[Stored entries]
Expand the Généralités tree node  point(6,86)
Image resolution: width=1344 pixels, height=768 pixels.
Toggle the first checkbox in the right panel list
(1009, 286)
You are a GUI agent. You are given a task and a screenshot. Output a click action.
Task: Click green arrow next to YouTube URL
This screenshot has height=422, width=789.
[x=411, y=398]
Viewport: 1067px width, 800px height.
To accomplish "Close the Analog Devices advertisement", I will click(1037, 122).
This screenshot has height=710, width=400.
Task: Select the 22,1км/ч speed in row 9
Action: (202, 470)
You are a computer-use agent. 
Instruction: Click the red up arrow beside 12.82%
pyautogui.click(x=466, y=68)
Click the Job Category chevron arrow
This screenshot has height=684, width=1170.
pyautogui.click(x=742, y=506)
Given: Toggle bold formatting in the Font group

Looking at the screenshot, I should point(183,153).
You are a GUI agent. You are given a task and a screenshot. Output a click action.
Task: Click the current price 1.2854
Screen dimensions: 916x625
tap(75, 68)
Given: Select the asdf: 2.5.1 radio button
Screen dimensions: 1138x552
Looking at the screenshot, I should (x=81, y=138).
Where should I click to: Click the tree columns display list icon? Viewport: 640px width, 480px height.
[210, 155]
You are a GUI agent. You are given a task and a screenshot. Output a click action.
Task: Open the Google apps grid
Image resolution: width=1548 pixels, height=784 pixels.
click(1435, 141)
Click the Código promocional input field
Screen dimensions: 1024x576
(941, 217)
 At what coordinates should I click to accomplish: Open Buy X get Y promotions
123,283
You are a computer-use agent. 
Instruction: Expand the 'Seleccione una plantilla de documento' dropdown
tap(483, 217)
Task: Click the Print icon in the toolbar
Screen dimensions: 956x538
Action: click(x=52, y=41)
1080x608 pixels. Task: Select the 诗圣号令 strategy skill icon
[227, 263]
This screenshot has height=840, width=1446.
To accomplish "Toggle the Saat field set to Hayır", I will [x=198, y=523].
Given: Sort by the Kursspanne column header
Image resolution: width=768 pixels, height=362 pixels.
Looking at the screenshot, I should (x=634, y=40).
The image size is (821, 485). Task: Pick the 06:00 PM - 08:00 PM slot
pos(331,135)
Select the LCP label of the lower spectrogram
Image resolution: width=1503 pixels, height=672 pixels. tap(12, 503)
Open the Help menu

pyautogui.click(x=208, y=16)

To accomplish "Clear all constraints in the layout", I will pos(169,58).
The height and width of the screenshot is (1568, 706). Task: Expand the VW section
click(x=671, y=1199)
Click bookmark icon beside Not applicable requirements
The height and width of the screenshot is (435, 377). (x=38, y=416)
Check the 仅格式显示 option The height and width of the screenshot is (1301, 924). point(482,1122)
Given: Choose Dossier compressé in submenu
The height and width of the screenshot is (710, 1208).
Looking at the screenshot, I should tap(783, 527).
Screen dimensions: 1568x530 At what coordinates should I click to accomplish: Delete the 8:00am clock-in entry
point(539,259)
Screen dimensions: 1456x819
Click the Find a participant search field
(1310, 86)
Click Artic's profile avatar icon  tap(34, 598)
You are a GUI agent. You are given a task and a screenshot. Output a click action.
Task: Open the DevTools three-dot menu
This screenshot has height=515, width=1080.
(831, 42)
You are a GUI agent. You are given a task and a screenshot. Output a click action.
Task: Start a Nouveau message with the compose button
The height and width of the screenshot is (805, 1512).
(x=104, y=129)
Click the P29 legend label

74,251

EXERCISE REQUIREMENTS ▸ With every word kept as it is, set down the entries again.

WRITTEN SOLUTION ▸
Expand the Généralités tree node  point(6,86)
Image resolution: width=1344 pixels, height=768 pixels.
Toggle the first checkbox in the right panel list
(1009, 286)
You are a GUI agent. You are given a task and a screenshot. Output a click action.
Task: Click green arrow next to YouTube URL
This screenshot has height=422, width=789.
[x=411, y=398]
Viewport: 1067px width, 800px height.
To accomplish "Close the Analog Devices advertisement", I will click(1037, 122).
This screenshot has height=710, width=400.
Task: Select the 22,1км/ч speed in row 9
Action: (202, 470)
You are a computer-use agent. 
Instruction: Click the red up arrow beside 12.82%
pyautogui.click(x=466, y=68)
Click the Job Category chevron arrow
This screenshot has height=684, width=1170.
pyautogui.click(x=742, y=506)
Given: Toggle bold formatting in the Font group

Looking at the screenshot, I should point(183,153).
You are a GUI agent. You are given a task and a screenshot. Output a click action.
Task: Click the current price 1.2854
Screen dimensions: 916x625
tap(75, 68)
Given: Select the asdf: 2.5.1 radio button
Screen dimensions: 1138x552
Looking at the screenshot, I should (x=81, y=138).
Where should I click to: Click the tree columns display list icon? Viewport: 640px width, 480px height.
[210, 155]
You are a GUI agent. You are given a task and a screenshot. Output a click action.
Task: Open the Google apps grid
Image resolution: width=1548 pixels, height=784 pixels.
click(1435, 141)
Click the Código promocional input field
Screen dimensions: 1024x576
(941, 217)
 At what coordinates should I click to accomplish: Open Buy X get Y promotions
123,283
You are a computer-use agent. 
Instruction: Expand the 'Seleccione una plantilla de documento' dropdown
tap(483, 217)
Task: Click the Print icon in the toolbar
Screen dimensions: 956x538
Action: click(x=52, y=41)
1080x608 pixels. Task: Select the 诗圣号令 strategy skill icon
[227, 263]
This screenshot has height=840, width=1446.
To accomplish "Toggle the Saat field set to Hayır", I will [x=198, y=523].
Given: Sort by the Kursspanne column header
Image resolution: width=768 pixels, height=362 pixels.
Looking at the screenshot, I should (x=634, y=40).
The image size is (821, 485). Task: Pick the 06:00 PM - 08:00 PM slot
pos(331,135)
Select the LCP label of the lower spectrogram
Image resolution: width=1503 pixels, height=672 pixels. tap(12, 503)
Open the Help menu

pyautogui.click(x=208, y=16)

To accomplish "Clear all constraints in the layout", I will pos(169,58).
The height and width of the screenshot is (1568, 706). Task: Expand the VW section
click(x=671, y=1199)
Click bookmark icon beside Not applicable requirements
The height and width of the screenshot is (435, 377). (x=38, y=416)
Check the 仅格式显示 option The height and width of the screenshot is (1301, 924). point(482,1122)
Given: Choose Dossier compressé in submenu
The height and width of the screenshot is (710, 1208).
Looking at the screenshot, I should tap(783, 527).
Screen dimensions: 1568x530 At what coordinates should I click to accomplish: Delete the 8:00am clock-in entry
point(539,259)
Screen dimensions: 1456x819
Click the Find a participant search field
(1310, 86)
Click Artic's profile avatar icon  tap(34, 598)
You are a GUI agent. You are given a task and a screenshot. Output a click action.
Task: Open the DevTools three-dot menu
This screenshot has height=515, width=1080.
(831, 42)
You are a GUI agent. You are given a task and a screenshot. Output a click action.
Task: Start a Nouveau message with the compose button
The height and width of the screenshot is (805, 1512).
(x=104, y=129)
Click the P29 legend label

74,251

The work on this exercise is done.